In contrast to prior nutrient-budget studies for cherry trees [2,37], which required laborious organ-specific sampling, our models simplify the estimation of total nutrient losses by using fresh fruit yield as the sole input variable—a practical metric readily available to growers. This approach eliminates the need to quantify partial uptake from individual plant parts (e.g., leaves, prunings) while maintaining predictive accuracy (Figure 7 and Figure 8).

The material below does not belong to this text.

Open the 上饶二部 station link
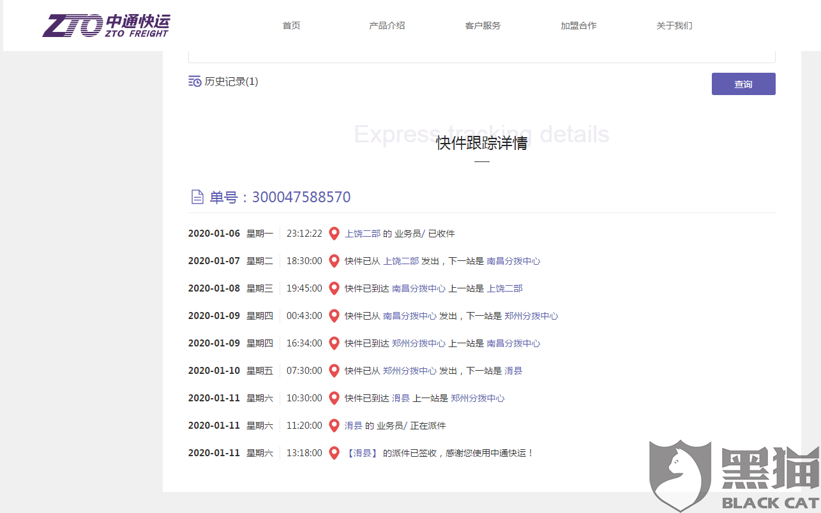Image resolution: width=821 pixels, height=513 pixels. (362, 233)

Moreover, our findings provide valuable insight into the fraction of nutrients that can be recycled, which is essential for evaluating soil fertility and tree nutrition within a comprehensive fertilization strategy [30]. Incorporating these estimates into fertilization planning can help minimize external chemical inputs and promote sustainable nutrient management under an integrated orchard management approach, refining existing fertilization guidelines for cherries in Greece [5]. In addition, the predictive models developed in this study could serve as a basis for practical applications in nutrient management planning, such as mobile decision-support tools, regional nutrient management guidelines, or farmer advisory platforms. The use of two different rootstocks in the orchards included in our study allowed the prediction models to capture variability potentially associated with rootstock type. This suggests that future recalibration of the models could also accommodate additional sources of variation, such as cultivar differences.

5. Conclusions

Our study provides a predictive framework for nutrient uptake in cherry orchards, offering valuable insights into nutrient distribution, uptake dynamics, and total nutrient losses associated with fruit production. Despite variations in soil properties, nutrient availability appeared sufficient to support cherry tree growth, while tree age was the main factor that affected the variability in yield between the two orchards. The relationships between fresh fruit yield and total nutrient uptake were found to be nonlinear in the studied yield range in most cases due to the complexity of soil properties, redistribution, and retention in different plant parts, as well as dilution effects in the models. Our prediction models estimate total nutrient losses of 85.6 kg ha⁻¹ N, 8.94 kg ha⁻¹ P, 42.7 kg ha⁻¹ K, and 12.0 kg ha⁻¹ Mg, with a significant portion retained in plant residues. Specifically, 51.8 kg ha⁻¹ N, 6.2 kg ha⁻¹ P, 19.0 kg ha⁻¹ K, and 10.4 kg ha⁻¹ Mg remain in fallen leaves and prunings, potentially contributing to nutrient recycling. Respective results were also obtained for micronutrients such as B, Zn, and Cu. These findings underscore the need for integrated fertilization strategies that account for both nutrient removal and reuse, supporting sustainable orchard management and reducing dependence on external inputs. While our models offer a preliminary framework for site-specific nutrient recommendations based on fresh yield parameters, further validation across a broader set of orchards and seasons will be necessary to confirm the robustness and generalizability of the proposed approach.